Focus on the Family’s objection to same-sex parents is grounded in interpretation of biblical scripture and research by Paul Cameron, director of the Family Research Institute in Colorado. Cameron says gays and lesbians are unfit parents, are more likely to molest children of their same sex, switch partners frequently, have shorter life expectancies and cause their children embarrassment and social difficulties.
“Any child that can be adopted into a married-mother-and-father family, that’s the gold standard,” Cameron said. “An orphanage would be the second choice, and then a single woman.”
Focus on the Family’s drive follows the March release of a study by the Urban Institute think tank and the Williams Institute at the UCLA School of Law concluding gays and lesbians are a great untapped parenting resource, considering that 500,000 children are in foster care nationwide and an estimated 2 million gay, lesbian and bisexual people are interested in adopting.
This uncritical quotation of a bigot, who has been drummed out of professional societies, who has no legitimacy as a source of factual information (for a full idea of his misdeeds see Ed Brayton’s extensive coverage of Cameron ) is a mistake of the highest order for a journalist seeking to inform an audience about anything.
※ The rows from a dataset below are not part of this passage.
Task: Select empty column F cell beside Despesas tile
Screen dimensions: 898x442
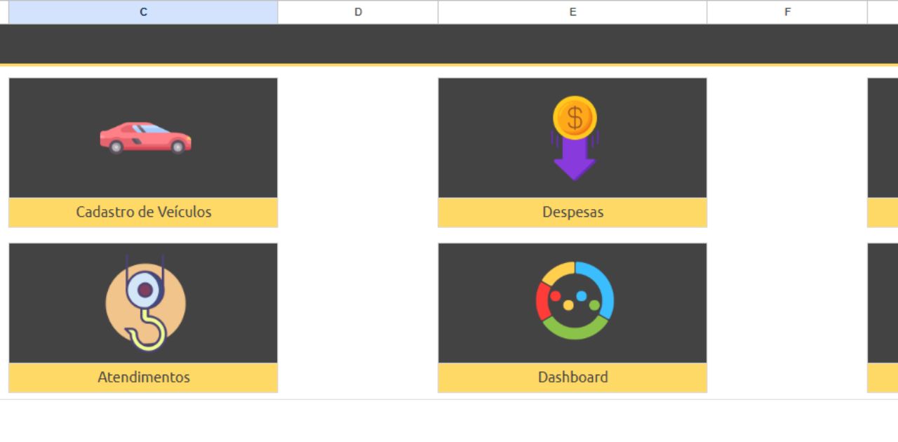Action: pyautogui.click(x=787, y=152)
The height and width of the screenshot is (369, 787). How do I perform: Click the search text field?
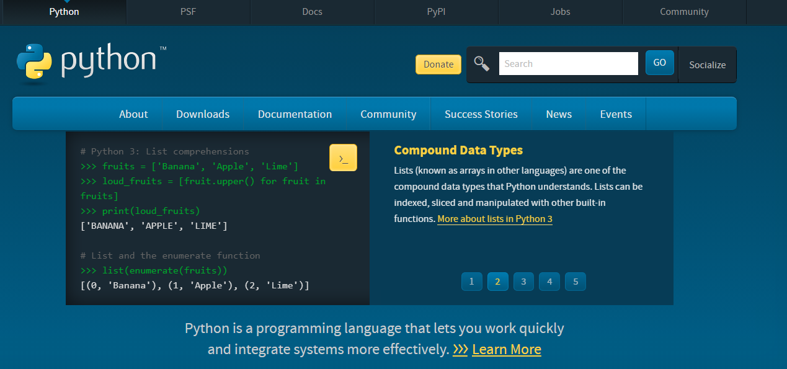click(x=568, y=64)
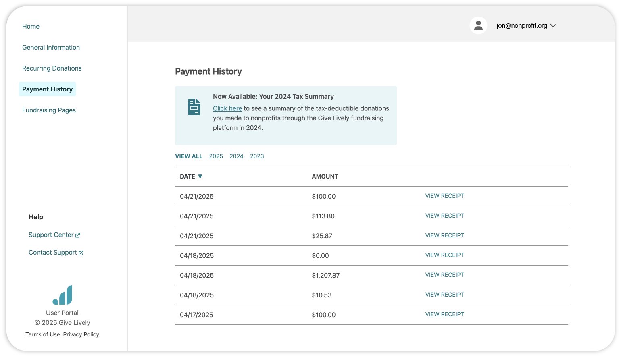The image size is (621, 357).
Task: Open the Privacy Policy link
Action: click(81, 334)
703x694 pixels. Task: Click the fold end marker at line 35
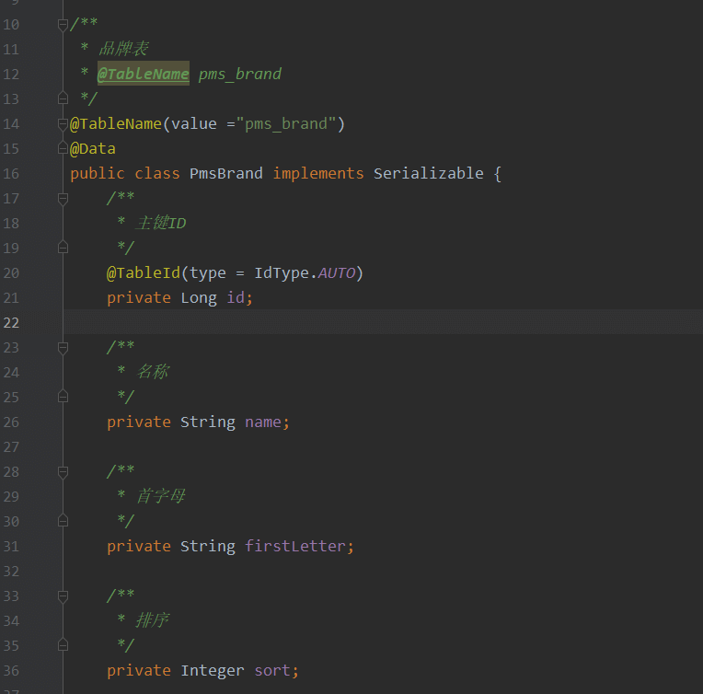(x=63, y=645)
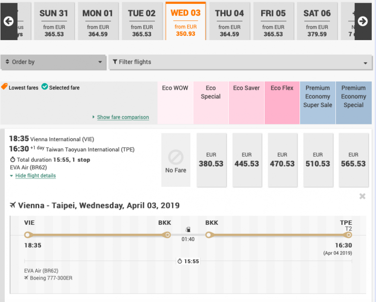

Coverage of the opening of a Jewish community center shouldn’t require talking to holocaust denialists for balance. Studies on HIV shouldn’t need input from Peter Duesberg. Similarly, coverage of science suggesting gays and lesbians as an untapped resource for foster care should not rely on information provided uncritically from bigots such as Paul Cameron.
Denialists have no business being consulted for articles on anything factual. This was a terrible mistake. To the Chronicle’s credit, the article is now accompanied by this disclaimer:
CLARIFICATION: In an article about San Francisco’s campaign to get more gays and lesbians to adopt foster children – as well as an opposing evangelical campaign to get more Christian families to adopt — the Chronicle quoted Paul Cameron, director of the Family Research Institute. The article should have noted that Cameron, who believes gays make unfit parents and self-published dozens of articles he said were based on his research, was expelled from the American Psychological Association in 1983 when he refused to subject his work to peer review. The article also should have reported that his Family Research Institute was named a hate group in 2006 by the Southern Poverty Law Center.
Hopefully in the future they will bypass consulting hate groups altogether, and just report the facts.